As you can imagine, ransomware is a nasty thing to fall victim to, and what makes it worse is that there’s no guarantee you’ll actually get your files after paying the ransom. Often enough, attackers will simply make off with the money without giving up the key to the encrypted files. It’s no surprise then, that anti-ransomware software has become a booming business.
How VPNs Work
Obviously, when business is booming, people will want a piece of it, and in a way it’s logical to think that VPNs could be a way to protect yourself against ransomware. After all, they can protect you online and many providers promise security of some kind or another.
Thing is, though, that VPNs only affect how you appear on the web. When you use a virtual private network, you reroute your connection through a server owned and operated by your VPN provider. This makes you appear like you’re somewhere else than your actual location, which is great if you’re trying to circumvent regional restrictions.
It does nothing, however, to deter ransomware. A changed location doesn’t mean you’re suddenly undetectable to criminals, especially if you’re the one that downloaded the malicious program in the first place.

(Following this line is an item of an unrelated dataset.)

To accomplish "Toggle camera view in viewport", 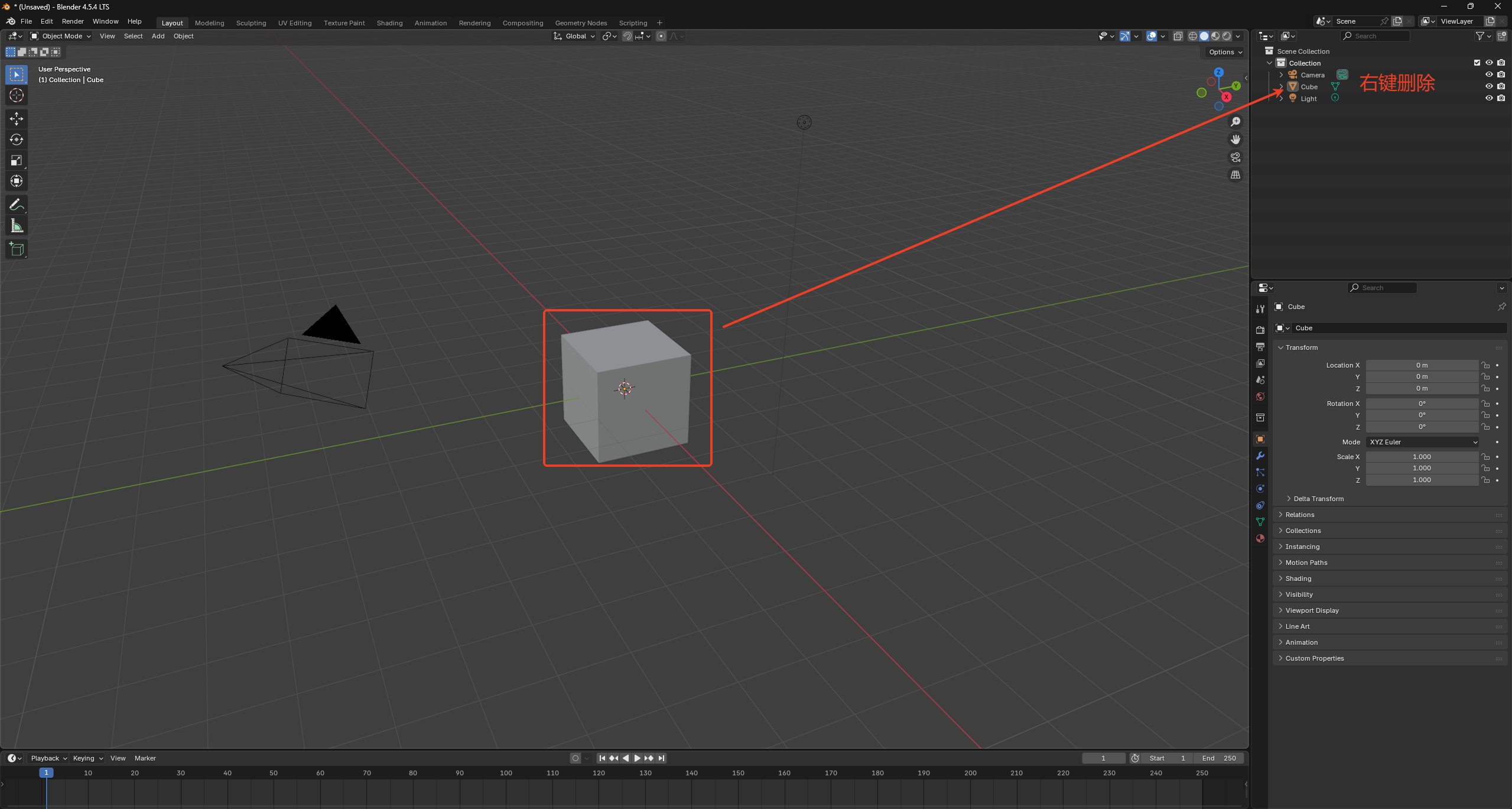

However, rerouting your connection isn’t the only thing that VPNs do, they also encrypt your connection in a so-called VPN tunnel. This is great if you want to avoid being spied on by your internet service provider, your government, copyright watchdogs, or anybody else that wants to monitor your connection.
Again, though, this does not apply to ransomware: the software is already on your system, and the VPN software can do nothing against it being there. Neither is it able to prevent you from downloading it or protecting you from hackers breaking into your system.
Threat Detection Systems
That said, some VPNs bundle added security software with their description, which may help in fighting ransomware. Good examples are ProtonVPN’s NetShield and ExpressVPN’s threat manager. These act much like similar systems offered by many of the best antivirus software in that they block access to suspicious sites, including those which are known to infect you with ransomware.

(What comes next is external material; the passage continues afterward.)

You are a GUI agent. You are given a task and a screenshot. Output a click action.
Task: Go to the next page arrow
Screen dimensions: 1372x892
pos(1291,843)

In these cases, a VPN may be of help in fighting ransomware, but only because of these extra modules; the core technology is still pretty powerless. You’re better off with the protection offered by your antivirus program, which also extends to scanning your computer for dangerous ransomware before it runs—something a VPN can’t do.
VPNs and Ransomware
VPNs aren’t a defensive armor you can put on and be protected from all of the internet’s ills, no matter how much VPN providers would like to convince you otherwise. They’re a protective measure you can take to prevent being tracked, as well as a tool that can get past blocks.

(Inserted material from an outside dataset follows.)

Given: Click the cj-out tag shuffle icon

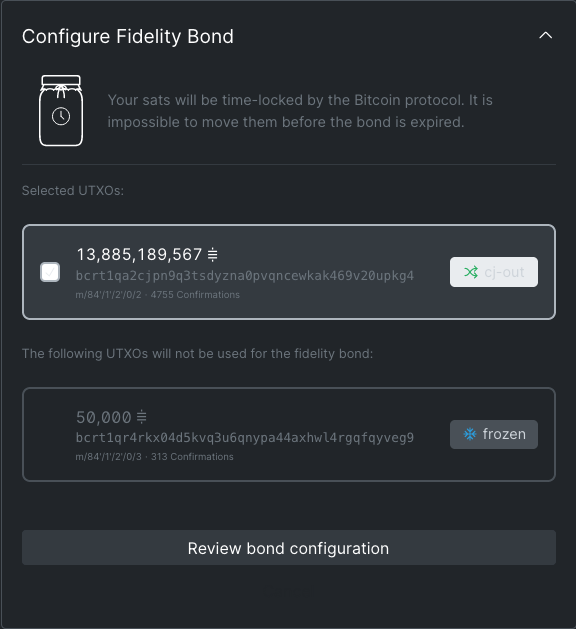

There are plenty of valid ways to prepare for a ransomware attack, but getting a VPN subscription isn’t one of them. If you encounter a provider that claims otherwise—or even hints that they can—you may want to steer clear of them and their dodgy claims. There are plenty of VPNs that try and gain customers without claiming magical powers, stick with them; our selection of the best VPNs is a good place to start.